Brasil deve formar 65 mil jovens na área de TI em 2012, prevê estudo

Pelo menos 65 mil jovens deverão concluir cursos de graduação e profissionalizantes na área de TI em 2012 no Brasil, o que pode ser um alento para reduzir o déficit de mão de obra do setor no País. A previsão é do segundo volume do estudo “Software e Serviços de TI: A Indústria Brasileira em Perspectiva”, que será aprenstando ao Ministério da Ciência, Tecnologia e Inovação (MCTI), na próxima quarta-feira (10/07), em Brasília.
Do número total, 35 mil são da graduação e os 30 mil restantes de cursos profissionalizantes na área de software e serviços de TI, revela o estudo realizado pela Associação para Promoção da Excelência do Software Brasileiro (Softex).
O levantamento foi conduzido por uma equipe de pesquisadores do Observatório Softex, área de estudos e pesquisas da entidade, com o objetivo de traçar uma radiografia sobre o setor de software e serviços de TI no Brasil.
Pelos dados apurados, os cursos técnicos profissionalizantes de nível médio registraram em 2010 um total de 140 mil estudantes matriculados em áreas de interesse elevado para o setor, pertencentes ao eixo Informação e Comunicação da classificação de cursos adotada pelo Instituto Nacional de Estudos e Pesquisas Educacionais Anísio Teixeira (Inep/ MEC).
Em relação aos cursos de graduação em áreas essenciais para o setor, o Observatório estima que 35 mil alunos irão se formar em 2012. No que se refere à pós-graduação, de 1996 a 2009, houve um crescimento significativo no número de cursos oferecidos na área de Ciência da Computação. Foram mais de 10 mil pós-graduados no período, gerando competências em diferentes áreas.
 
Falta de talentos

Segundo o estudo, a falta de mão de obra em TI não deve ser percebida como uma questão puramente quantitativa. Respostas ao desafio da escassez que considerem apenas o aumento na oferta de cursos podem estar fadadas ao insucesso.
Um dos motivos diz respeito ao fato de a demanda por cursos da área ter se mantido relativamente estável ao longo dos anos, a despeito da ampliação no número de cursos ofertados e do crescimento na quantidade de vagas colocadas à disposição dos candidatos.

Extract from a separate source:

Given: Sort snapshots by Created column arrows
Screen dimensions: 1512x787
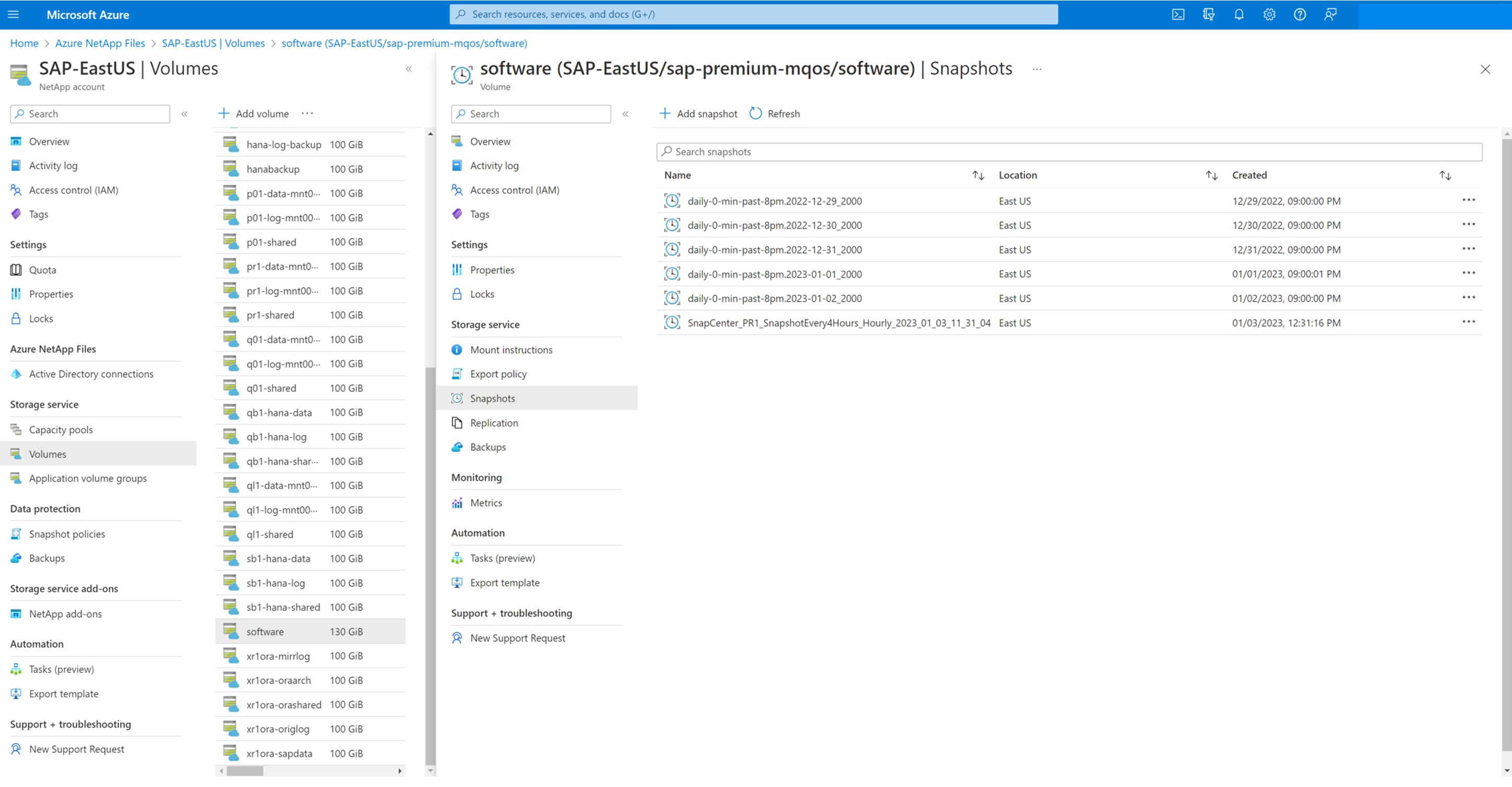Looking at the screenshot, I should [x=1445, y=175].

Outros fatores precisam ser endereçados são: a má qualidade da formação; a baixa produtividade do setor; os desajustes entre o perfil de mão de obra requerido pelo empresário e as competências do egresso. 

Há também desencontros entre as expectativas do profissional e do empresário no que diz respeito à remuneração e às condições de trabalho, além de questões envolvendo a localização do egresso e das companhias.
“O setor de software e serviços de TI está muito concentrado em alguns poucos municípios. Os formandos encontram-se espalhados pelo território nacional. A mobilidade da força de trabalho ainda é pequena. Isso faz com que tenha gente sobrando de um lado e gente faltando de outro”, explica Virgínia Duarte, gerente do Observatório Softex.